同サイト内ではイスラーム教徒向けの旅行書籍(?)の販売も行なっている。 スリランカ出身のムスリムのビジネスマンが立ち上げたサービスだが、その目新しさからちょっと注目されつつあるらしい。 

ところで、もともと土地っ子の間でムスリム人口がほぼ皆無に近く、これまでムスリムの人々による訪問も少なかった日本では、当然のことながら食事その他さまざまな面において『ハラールな』環境を得がたいのは無理もない。 

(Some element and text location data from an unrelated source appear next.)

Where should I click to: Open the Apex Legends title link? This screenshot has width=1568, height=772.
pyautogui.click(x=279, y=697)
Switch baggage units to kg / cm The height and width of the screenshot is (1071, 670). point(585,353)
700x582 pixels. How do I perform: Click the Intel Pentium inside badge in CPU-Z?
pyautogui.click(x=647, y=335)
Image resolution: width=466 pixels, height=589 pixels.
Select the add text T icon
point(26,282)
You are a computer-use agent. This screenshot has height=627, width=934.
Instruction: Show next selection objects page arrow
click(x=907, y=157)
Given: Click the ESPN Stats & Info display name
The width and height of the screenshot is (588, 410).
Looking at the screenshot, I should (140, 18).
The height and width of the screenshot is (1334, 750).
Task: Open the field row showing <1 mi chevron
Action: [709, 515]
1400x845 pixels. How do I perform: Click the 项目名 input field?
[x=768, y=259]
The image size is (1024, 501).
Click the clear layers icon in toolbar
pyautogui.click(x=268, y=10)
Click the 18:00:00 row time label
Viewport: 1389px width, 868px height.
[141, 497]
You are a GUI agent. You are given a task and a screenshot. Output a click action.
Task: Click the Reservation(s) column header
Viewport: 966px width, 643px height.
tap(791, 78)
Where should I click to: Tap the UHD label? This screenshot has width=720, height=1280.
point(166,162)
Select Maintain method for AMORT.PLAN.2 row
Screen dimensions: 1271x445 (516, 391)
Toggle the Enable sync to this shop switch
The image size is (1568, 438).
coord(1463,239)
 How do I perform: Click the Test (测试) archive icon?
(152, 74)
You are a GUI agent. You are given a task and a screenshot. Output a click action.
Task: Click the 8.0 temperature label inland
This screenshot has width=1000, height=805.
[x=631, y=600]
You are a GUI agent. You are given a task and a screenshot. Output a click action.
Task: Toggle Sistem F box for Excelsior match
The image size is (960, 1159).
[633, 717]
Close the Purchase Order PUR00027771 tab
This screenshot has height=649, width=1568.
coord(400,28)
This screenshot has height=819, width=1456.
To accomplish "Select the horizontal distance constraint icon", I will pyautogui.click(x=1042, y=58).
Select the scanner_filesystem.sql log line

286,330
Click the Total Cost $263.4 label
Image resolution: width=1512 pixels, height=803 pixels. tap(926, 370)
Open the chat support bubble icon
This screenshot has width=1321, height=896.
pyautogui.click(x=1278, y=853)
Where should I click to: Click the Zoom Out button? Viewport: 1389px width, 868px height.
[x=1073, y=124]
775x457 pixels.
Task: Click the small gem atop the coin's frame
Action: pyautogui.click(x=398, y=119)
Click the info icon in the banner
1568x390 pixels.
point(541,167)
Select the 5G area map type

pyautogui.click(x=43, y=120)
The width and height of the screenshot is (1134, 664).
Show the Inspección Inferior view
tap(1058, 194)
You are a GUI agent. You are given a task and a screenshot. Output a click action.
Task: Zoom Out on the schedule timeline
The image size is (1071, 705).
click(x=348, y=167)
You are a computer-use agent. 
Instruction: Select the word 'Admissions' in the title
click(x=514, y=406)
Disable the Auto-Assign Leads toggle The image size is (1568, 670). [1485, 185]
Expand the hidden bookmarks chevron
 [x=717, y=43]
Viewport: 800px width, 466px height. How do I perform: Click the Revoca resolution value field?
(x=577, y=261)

その日本では、2008年10月に設置された観光庁が、ビジット・ジャパンというキャンペーンを通じて、訪日外国人3,000万人という目標を掲げているところだが、訪日外国人旅行者数の多い15の国・地域(アメリカ、イギリス、インド、オーストラリア、カナダ、韓国、シンガポール、タイ、台湾、中国・香港、ドイツ、フランス、マレーシア、ロシア)を重点国と定めてプロモーションを展開している。 

それらの中でもっとも効果が顕著なのは、中国大陸からの日本渡航者に対する査証取得条件の緩和による中国人観光客の急増だろう。このところ尖閣諸島を巡る政治問題によって訪日予定者の中から多数のキャンセルが出ることによりブレーキがかかった感はあるが。 

しかし中国が安定した経済成長を続けている限り、地理的に至近で有利であること、元々中国人たちの中で日本に対する関心が高いことから、今後とも急カーヴを描いて訪日者数が増加していくことは間違いないだろう。 

さらには来年度からサウジアラビアとアラブ首長国連邦もこの『重点国』に追加されることが予定されているという。両国とも豊かな産油国で可処分所得が高く、滞在中の客単価が高いであろうことが期待されているようだ。 

ちなみにムスリム観光客による旅行市場は、全世界で再来年あたりには8.5兆円という巨大なものとなることが予測されており、日本もその流れに乗り遅れないようにと、手始めにこの2か国(サウジアラビアとアラブ首長国連邦)を重点国に指定したという経緯がある。 

同時に日本での観光客としてはあまり馴染みのなかった人々で、受け入れ側としてもムスリム客誘致のノウハウがほとんどないこともあり、訪問者を送り出す側の国では訪日関連、また受け入れ側となる日本のほうでもムスリム客誘致関係といった、新たな商機が生まれることが期待されている。 

同時に、これまで日本国内では、ハラール食材、映画等の娯楽関連、安い国際電話カード等といった、主に在日の南アジアや東南アジアのムスリムたちの日常生活に必要なものをまかなう程度で、ごくごくニッチなマーケットであった『ムスリム関係市場』が、豊かな産油国からやってくる観光客という新たな顧客を得て、価格帯や品揃え等もこれまでとは異なる次元のものへと発展していく可能性も秘めている。